Using pandas with modelx
==========================

.. py:currentmodule:: modelx.core

`pandas`_ is a popular Python package for data manipulation and analysis.
It offers versatile data structures, such as *DataFrame* and *Series*
to store tabular and vector data.


Saving pandas objects in Excel or CSV files
--------------------------------------------

By default, modelx treats pandas objects in the same way as
it treats any other pickleable data, which means that
they are `pickled`_ and saved with other objects in a binary data file.

.. _pandas: https://pandas.pydata.org/
.. _pickled: https://docs.python.org/3/library/pickle.html

In addition to this default behaviour,
modelx implements a feature to change this default behaviour for pandas
DataFrames and Series, and save them in Excel and CSV files.

.. note::

    This feature require the `OpenPyXL`_ package in addition to pandas.
    If not yet installed, install `OpenPyXL`_ by
    ``pip install openpyxl`` or ``conda install openpyxl``.

.. _OpenPyXL: https://openpyxl.readthedocs.io/en/stable/


Let's see how this works.
The script below creates a sample DataFrame ``df``::

    >>> import pandas as pd

    >>> index = pd.date_range("20210101", periods=3)

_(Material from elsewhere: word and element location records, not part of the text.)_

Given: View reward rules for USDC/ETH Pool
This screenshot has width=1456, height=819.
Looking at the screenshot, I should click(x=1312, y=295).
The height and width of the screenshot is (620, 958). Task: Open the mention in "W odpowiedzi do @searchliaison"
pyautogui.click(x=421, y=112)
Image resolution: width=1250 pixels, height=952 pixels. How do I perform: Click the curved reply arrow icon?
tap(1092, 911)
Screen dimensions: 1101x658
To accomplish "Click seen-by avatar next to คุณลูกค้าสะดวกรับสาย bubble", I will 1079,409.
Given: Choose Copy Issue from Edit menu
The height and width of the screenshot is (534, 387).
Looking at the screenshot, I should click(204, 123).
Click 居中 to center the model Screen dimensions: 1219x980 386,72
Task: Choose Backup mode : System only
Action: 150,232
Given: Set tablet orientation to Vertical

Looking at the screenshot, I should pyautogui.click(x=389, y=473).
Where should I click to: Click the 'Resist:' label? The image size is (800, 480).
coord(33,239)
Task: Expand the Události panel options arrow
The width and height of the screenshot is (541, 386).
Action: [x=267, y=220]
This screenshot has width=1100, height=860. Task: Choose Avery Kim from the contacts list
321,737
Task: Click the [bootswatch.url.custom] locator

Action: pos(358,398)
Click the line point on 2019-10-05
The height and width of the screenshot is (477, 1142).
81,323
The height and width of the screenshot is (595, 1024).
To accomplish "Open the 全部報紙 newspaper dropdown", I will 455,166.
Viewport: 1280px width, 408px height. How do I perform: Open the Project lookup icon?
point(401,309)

    >>> df = pd.DataFrame(np.random.randn(3, 3), index=index, columns=list("XYZ"))

    >>> df
                       X         Y         Z
    2021-01-01  0.184497  0.140037 -1.599499
    2021-01-02 -1.029170  0.588080  0.081129
    2021-01-03  0.028450 -0.490102  0.025208

Let's also create a sample model and a sample space in the model,
and assign the space to ``space``::

    >>> import modelx as mx

    >>> model = mx.new_model()  # Creates a new model Model1

    >>> space = model.new_space()  # Creates a new space Space1

To assign the sample DataFrame to ``x`` in the space,
we would normally do::

    >>> space.x = df

By saving the model, ``df`` would be stored in a binary file named *data.pickle*
under the *_data* directory in the model directory.

To save the DataFrame in an Excel file, instead of the assignment above,
:meth:`~space.UserSpace.new_pandas` should be used like this::

    >>> space.new_pandas("x", "Space1/df.xlsx", data=df, file_type="excel", sheet="df1")

The code above not only assigns ``df`` to ``x`` in ``space``,
but also associates metadata to ``df`` for saving it in an Excel file,
such as file path, file type and sheet name.

The code below saves the model to a folder named *model* in the current directory::

    >>> model.write("model")

We should find an Excel file named *df.xlsx* in the *model/Space1* directory.
The file contains a table of ``df`` on sheet *df1*.

The metadata is associated to ``df`` as :class:`~modelx.io.pandasio.PandasData` object.
We can check the metadata by calling the model's :meth:`~model.Model.get_spec` method::

    >>> model.get_spec(df)
    <PandasData path='Space1/df.xlsx' file_type='excel' sheet='df1'>

Note that the metadata is associated to ``df``, the DataFrame object,
not to ``x``, because ``df`` can be assigned to other names.
We can assign ``df`` to, say, ``y`` after assigning ``df`` to ``x``
by :meth:`~space.UserSpace.new_pandas`.
This time, we don't need to use :meth:`~space.UserSpace.new_pandas`
but we can simply use the assignment operation, because
the metadata is already assigned to ``df``::

    >>> space.y = df

The diagram illustrates the relationships between ``x``, ``y``, ``df``,
and the PandasData object.

.. figure:: /images/tutorial/Pandas/pandasio.png

Both ``x`` and ``y`` refer to the same DataFrame object,
and the PandasData object containing the metadata is
associated to the DataFrame object, not to ``x`` or ``y``.

Replacing pandas objects
-------------------------

Let's say we want to replace the DataFrame object with a new one,
which is named ``df2`` in the global namespace.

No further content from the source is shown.